WHAT TO PRODUCE =>
Copy the following material word for word.

◇ ◇ ◇ ◇ ◇

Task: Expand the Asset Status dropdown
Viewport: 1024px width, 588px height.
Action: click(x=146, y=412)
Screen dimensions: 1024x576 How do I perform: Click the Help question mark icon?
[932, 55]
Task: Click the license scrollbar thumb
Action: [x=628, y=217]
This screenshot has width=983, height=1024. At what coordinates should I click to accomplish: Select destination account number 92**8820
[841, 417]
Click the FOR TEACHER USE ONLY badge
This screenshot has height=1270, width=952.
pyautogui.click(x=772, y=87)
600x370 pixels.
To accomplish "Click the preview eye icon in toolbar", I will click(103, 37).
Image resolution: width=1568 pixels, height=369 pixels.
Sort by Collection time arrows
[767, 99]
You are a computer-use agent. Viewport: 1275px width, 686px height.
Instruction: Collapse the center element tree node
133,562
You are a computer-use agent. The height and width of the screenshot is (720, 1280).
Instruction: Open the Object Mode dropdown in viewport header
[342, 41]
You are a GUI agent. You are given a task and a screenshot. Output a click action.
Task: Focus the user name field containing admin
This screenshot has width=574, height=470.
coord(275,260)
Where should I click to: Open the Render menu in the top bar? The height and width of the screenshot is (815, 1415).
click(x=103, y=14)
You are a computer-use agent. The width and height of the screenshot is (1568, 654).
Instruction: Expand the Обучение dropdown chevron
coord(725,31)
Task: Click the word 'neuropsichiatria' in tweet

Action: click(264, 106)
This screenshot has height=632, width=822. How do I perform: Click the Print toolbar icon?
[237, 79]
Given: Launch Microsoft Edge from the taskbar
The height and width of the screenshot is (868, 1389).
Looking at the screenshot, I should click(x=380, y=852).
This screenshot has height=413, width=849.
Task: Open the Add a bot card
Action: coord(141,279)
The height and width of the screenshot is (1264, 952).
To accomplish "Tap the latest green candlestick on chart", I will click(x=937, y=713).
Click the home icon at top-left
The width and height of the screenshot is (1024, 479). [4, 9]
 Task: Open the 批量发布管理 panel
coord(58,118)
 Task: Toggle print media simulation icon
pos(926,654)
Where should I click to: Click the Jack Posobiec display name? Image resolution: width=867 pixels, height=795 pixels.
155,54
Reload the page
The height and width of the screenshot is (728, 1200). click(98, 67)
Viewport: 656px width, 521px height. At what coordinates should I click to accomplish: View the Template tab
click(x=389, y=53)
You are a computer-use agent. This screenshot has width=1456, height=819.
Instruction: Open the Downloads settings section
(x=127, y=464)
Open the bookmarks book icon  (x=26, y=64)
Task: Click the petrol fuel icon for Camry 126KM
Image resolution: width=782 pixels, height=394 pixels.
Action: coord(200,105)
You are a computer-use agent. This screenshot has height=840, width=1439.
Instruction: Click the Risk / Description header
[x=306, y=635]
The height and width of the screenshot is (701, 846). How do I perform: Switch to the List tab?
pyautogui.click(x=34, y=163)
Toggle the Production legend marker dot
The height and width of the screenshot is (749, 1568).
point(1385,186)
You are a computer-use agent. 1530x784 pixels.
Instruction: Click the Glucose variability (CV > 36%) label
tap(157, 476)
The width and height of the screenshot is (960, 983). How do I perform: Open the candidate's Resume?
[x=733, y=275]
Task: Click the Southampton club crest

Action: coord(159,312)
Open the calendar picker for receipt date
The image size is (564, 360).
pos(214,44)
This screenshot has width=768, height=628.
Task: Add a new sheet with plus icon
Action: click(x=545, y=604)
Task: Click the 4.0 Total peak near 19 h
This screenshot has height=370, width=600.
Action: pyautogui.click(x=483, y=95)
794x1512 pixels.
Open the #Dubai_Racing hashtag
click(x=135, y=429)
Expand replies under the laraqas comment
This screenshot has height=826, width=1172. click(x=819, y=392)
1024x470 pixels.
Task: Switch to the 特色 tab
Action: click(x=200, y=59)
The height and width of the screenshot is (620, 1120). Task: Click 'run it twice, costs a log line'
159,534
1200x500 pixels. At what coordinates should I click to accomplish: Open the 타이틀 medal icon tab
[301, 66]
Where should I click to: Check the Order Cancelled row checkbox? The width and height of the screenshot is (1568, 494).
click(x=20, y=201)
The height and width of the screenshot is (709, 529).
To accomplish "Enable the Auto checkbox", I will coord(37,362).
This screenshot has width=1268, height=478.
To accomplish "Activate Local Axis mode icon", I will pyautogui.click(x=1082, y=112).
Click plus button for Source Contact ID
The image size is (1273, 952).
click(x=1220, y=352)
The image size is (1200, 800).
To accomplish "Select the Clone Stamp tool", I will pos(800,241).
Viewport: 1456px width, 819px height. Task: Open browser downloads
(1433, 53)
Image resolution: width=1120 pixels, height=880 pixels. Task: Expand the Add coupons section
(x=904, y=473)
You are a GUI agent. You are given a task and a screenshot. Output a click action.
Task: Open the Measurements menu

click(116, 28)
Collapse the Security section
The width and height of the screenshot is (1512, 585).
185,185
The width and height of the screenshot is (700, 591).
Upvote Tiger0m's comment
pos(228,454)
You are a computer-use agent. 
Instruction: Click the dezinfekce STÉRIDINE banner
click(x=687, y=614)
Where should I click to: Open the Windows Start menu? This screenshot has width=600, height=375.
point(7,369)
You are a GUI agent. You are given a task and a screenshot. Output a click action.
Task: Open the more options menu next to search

◇ ◇ ◇ ◇ ◇

SOLUTION FOR THIS TASK =>
Task: Expand the Asset Status dropdown
Viewport: 1024px width, 588px height.
Action: click(x=146, y=412)
Screen dimensions: 1024x576 How do I perform: Click the Help question mark icon?
[932, 55]
Task: Click the license scrollbar thumb
Action: [x=628, y=217]
This screenshot has width=983, height=1024. At what coordinates should I click to accomplish: Select destination account number 92**8820
[841, 417]
Click the FOR TEACHER USE ONLY badge
This screenshot has height=1270, width=952.
pyautogui.click(x=772, y=87)
600x370 pixels.
To accomplish "Click the preview eye icon in toolbar", I will click(103, 37).
Image resolution: width=1568 pixels, height=369 pixels.
Sort by Collection time arrows
[767, 99]
You are a computer-use agent. Viewport: 1275px width, 686px height.
Instruction: Collapse the center element tree node
133,562
You are a computer-use agent. The height and width of the screenshot is (720, 1280).
Instruction: Open the Object Mode dropdown in viewport header
[342, 41]
You are a GUI agent. You are given a task and a screenshot. Output a click action.
Task: Focus the user name field containing admin
This screenshot has width=574, height=470.
coord(275,260)
Where should I click to: Open the Render menu in the top bar? The height and width of the screenshot is (815, 1415).
click(x=103, y=14)
You are a computer-use agent. The width and height of the screenshot is (1568, 654).
Instruction: Expand the Обучение dropdown chevron
coord(725,31)
Task: Click the word 'neuropsichiatria' in tweet

Action: click(264, 106)
This screenshot has height=632, width=822. How do I perform: Click the Print toolbar icon?
[237, 79]
Given: Launch Microsoft Edge from the taskbar
The height and width of the screenshot is (868, 1389).
Looking at the screenshot, I should click(x=380, y=852).
This screenshot has height=413, width=849.
Task: Open the Add a bot card
Action: coord(141,279)
The height and width of the screenshot is (1264, 952).
To accomplish "Tap the latest green candlestick on chart", I will click(x=937, y=713).
Click the home icon at top-left
The width and height of the screenshot is (1024, 479). [4, 9]
 Task: Open the 批量发布管理 panel
coord(58,118)
 Task: Toggle print media simulation icon
pos(926,654)
Where should I click to: Click the Jack Posobiec display name? Image resolution: width=867 pixels, height=795 pixels.
155,54
Reload the page
The height and width of the screenshot is (728, 1200). click(98, 67)
Viewport: 656px width, 521px height. At what coordinates should I click to accomplish: View the Template tab
click(x=389, y=53)
You are a computer-use agent. This screenshot has width=1456, height=819.
Instruction: Open the Downloads settings section
(x=127, y=464)
Open the bookmarks book icon  (x=26, y=64)
Task: Click the petrol fuel icon for Camry 126KM
Image resolution: width=782 pixels, height=394 pixels.
Action: coord(200,105)
You are a computer-use agent. This screenshot has height=840, width=1439.
Instruction: Click the Risk / Description header
[x=306, y=635]
The height and width of the screenshot is (701, 846). How do I perform: Switch to the List tab?
pyautogui.click(x=34, y=163)
Toggle the Production legend marker dot
The height and width of the screenshot is (749, 1568).
point(1385,186)
You are a computer-use agent. 1530x784 pixels.
Instruction: Click the Glucose variability (CV > 36%) label
tap(157, 476)
The width and height of the screenshot is (960, 983). How do I perform: Open the candidate's Resume?
[x=733, y=275]
Task: Click the Southampton club crest

Action: coord(159,312)
Open the calendar picker for receipt date
The image size is (564, 360).
pos(214,44)
This screenshot has width=768, height=628.
Task: Add a new sheet with plus icon
Action: click(x=545, y=604)
Task: Click the 4.0 Total peak near 19 h
This screenshot has height=370, width=600.
Action: pyautogui.click(x=483, y=95)
794x1512 pixels.
Open the #Dubai_Racing hashtag
click(x=135, y=429)
Expand replies under the laraqas comment
This screenshot has height=826, width=1172. click(x=819, y=392)
1024x470 pixels.
Task: Switch to the 特色 tab
Action: click(x=200, y=59)
The height and width of the screenshot is (620, 1120). Task: Click 'run it twice, costs a log line'
159,534
1200x500 pixels. At what coordinates should I click to accomplish: Open the 타이틀 medal icon tab
[301, 66]
Where should I click to: Check the Order Cancelled row checkbox? The width and height of the screenshot is (1568, 494).
click(x=20, y=201)
The height and width of the screenshot is (709, 529).
To accomplish "Enable the Auto checkbox", I will coord(37,362).
This screenshot has width=1268, height=478.
To accomplish "Activate Local Axis mode icon", I will pyautogui.click(x=1082, y=112).
Click plus button for Source Contact ID
The image size is (1273, 952).
click(x=1220, y=352)
The image size is (1200, 800).
To accomplish "Select the Clone Stamp tool", I will pos(800,241).
Viewport: 1456px width, 819px height. Task: Open browser downloads
(1433, 53)
Image resolution: width=1120 pixels, height=880 pixels. Task: Expand the Add coupons section
(x=904, y=473)
You are a GUI agent. You are given a task and a screenshot. Output a click action.
Task: Open the Measurements menu

click(116, 28)
Collapse the Security section
The width and height of the screenshot is (1512, 585).
185,185
The width and height of the screenshot is (700, 591).
Upvote Tiger0m's comment
pos(228,454)
You are a computer-use agent. 
Instruction: Click the dezinfekce STÉRIDINE banner
click(x=687, y=614)
Where should I click to: Open the Windows Start menu? This screenshot has width=600, height=375.
point(7,369)
You are a GUI agent. You are given a task and a screenshot. Output a click action.
Task: Open the more options menu next to search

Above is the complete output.